History will be made April 16, 2008. Bonner General Hospital is joining a national effort to highlight the importance of advance healthcare decision-making-an effort that has culminated in the formal designation of April 16, 2008 as the inaugural National Healthcare Decisions Day.

The goal of this nationwide initiative is to ensure that all adults with decision-making capacity have both the information and the opportunity to communicate and document their future healthcare decisions.

On April 16, Bonner General Hospital will join healthcare organizations across the country in providing free information to the public to assist in executing written advance directives (healthcare power of attorney and living wills) and to help people talk with their family members and friends about their healthcare wishes.

Details regarding the time and location will be announced soon.

While making healthcare decisions is often difficult in the best of circumstances, making decisions for others is even more complicated. Advance directives give you the ability to guide your healthcare providers and loved ones document the types of healthcare you do and do not want and to name an “agent” to speak for you if you cannot speak for yourself.

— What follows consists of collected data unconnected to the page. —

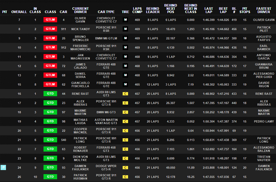Click the blue P pit indicator
276x182 pixels.
3,168
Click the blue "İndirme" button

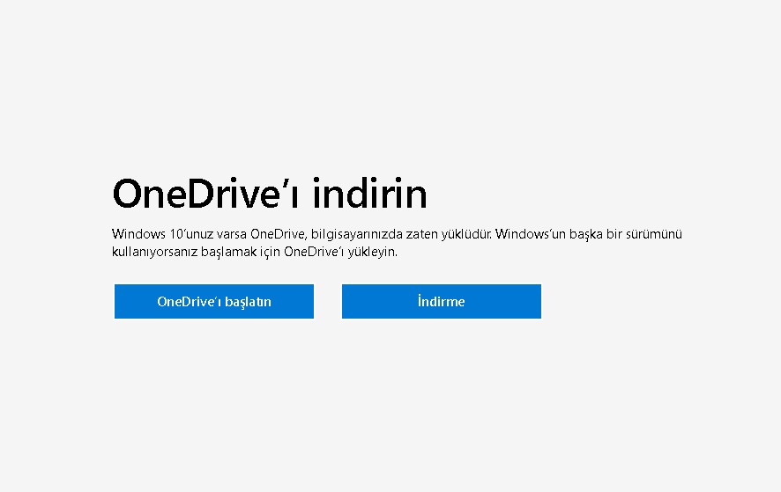[x=441, y=301]
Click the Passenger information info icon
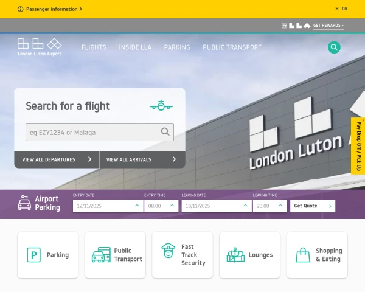 pyautogui.click(x=21, y=9)
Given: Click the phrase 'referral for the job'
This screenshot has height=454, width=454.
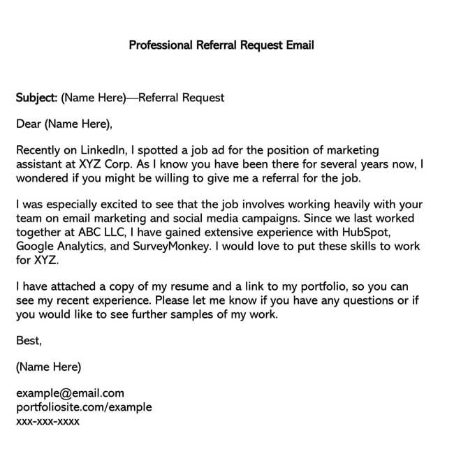Looking at the screenshot, I should [312, 178].
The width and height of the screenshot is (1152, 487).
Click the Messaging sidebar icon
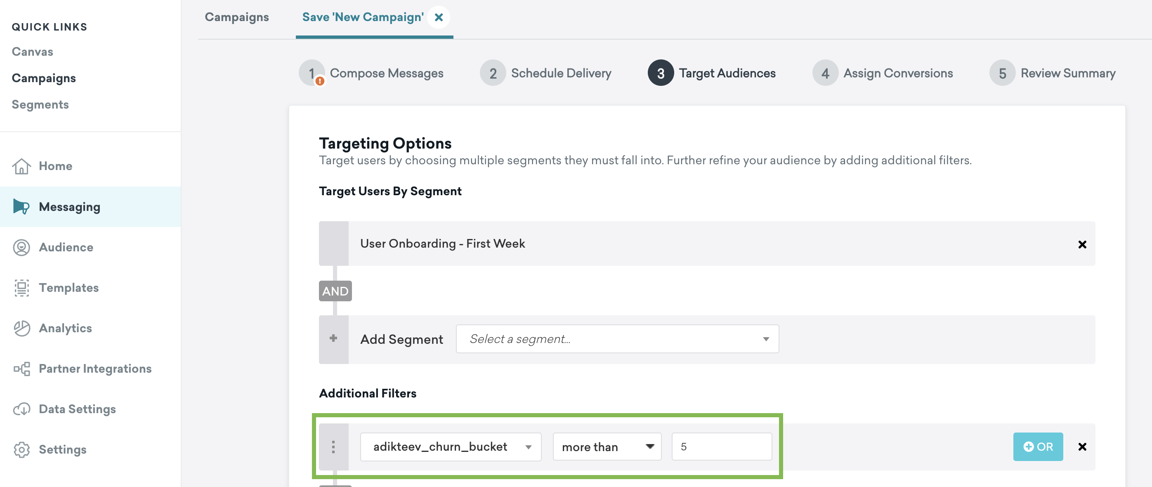[21, 206]
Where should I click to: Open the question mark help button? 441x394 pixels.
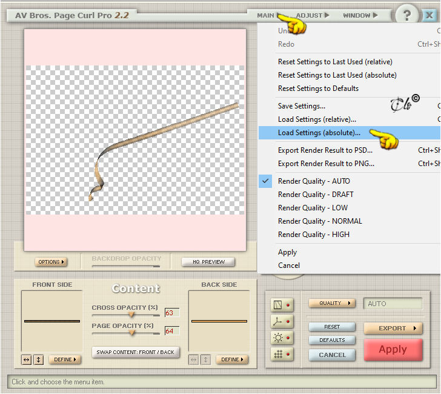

As Terri Schiavo's situation vividly revealed, having an advance directive can be valuable for all adults, regardless of current age or health status. With the Patient Self-Determination Act of 1990, Congress affirmed the right of every citizen to set forth his or her future healthcare wishes in writing with an “advance directive.”

Yet various estimates suggest that fewer than 25 percent of all Americans have an advance directive. For an action that can be done without a lawyer, for free, and relatively easily, this figure is astonishingly low.

In recognition of this, National Healthcare Decisions Day strives to provide much-needed information to the public, reduce the number of tragedies that occur when a person's wishes are unknown, and improve the ability of healthcare facilities and providers to offer informed and thoughtful guidance about advance healthcare planning to their patients.

With healthcare, your decisions matter. However, others need to know your wishes to honor them.

There are no wrong answers when thinking about healthcare choices and completing an advance directive. Please use April 16, 2008 to decide, discuss and document your wishes, whatever they may be.

n Lynda Metz is the director of community development at Bonner General Hospital.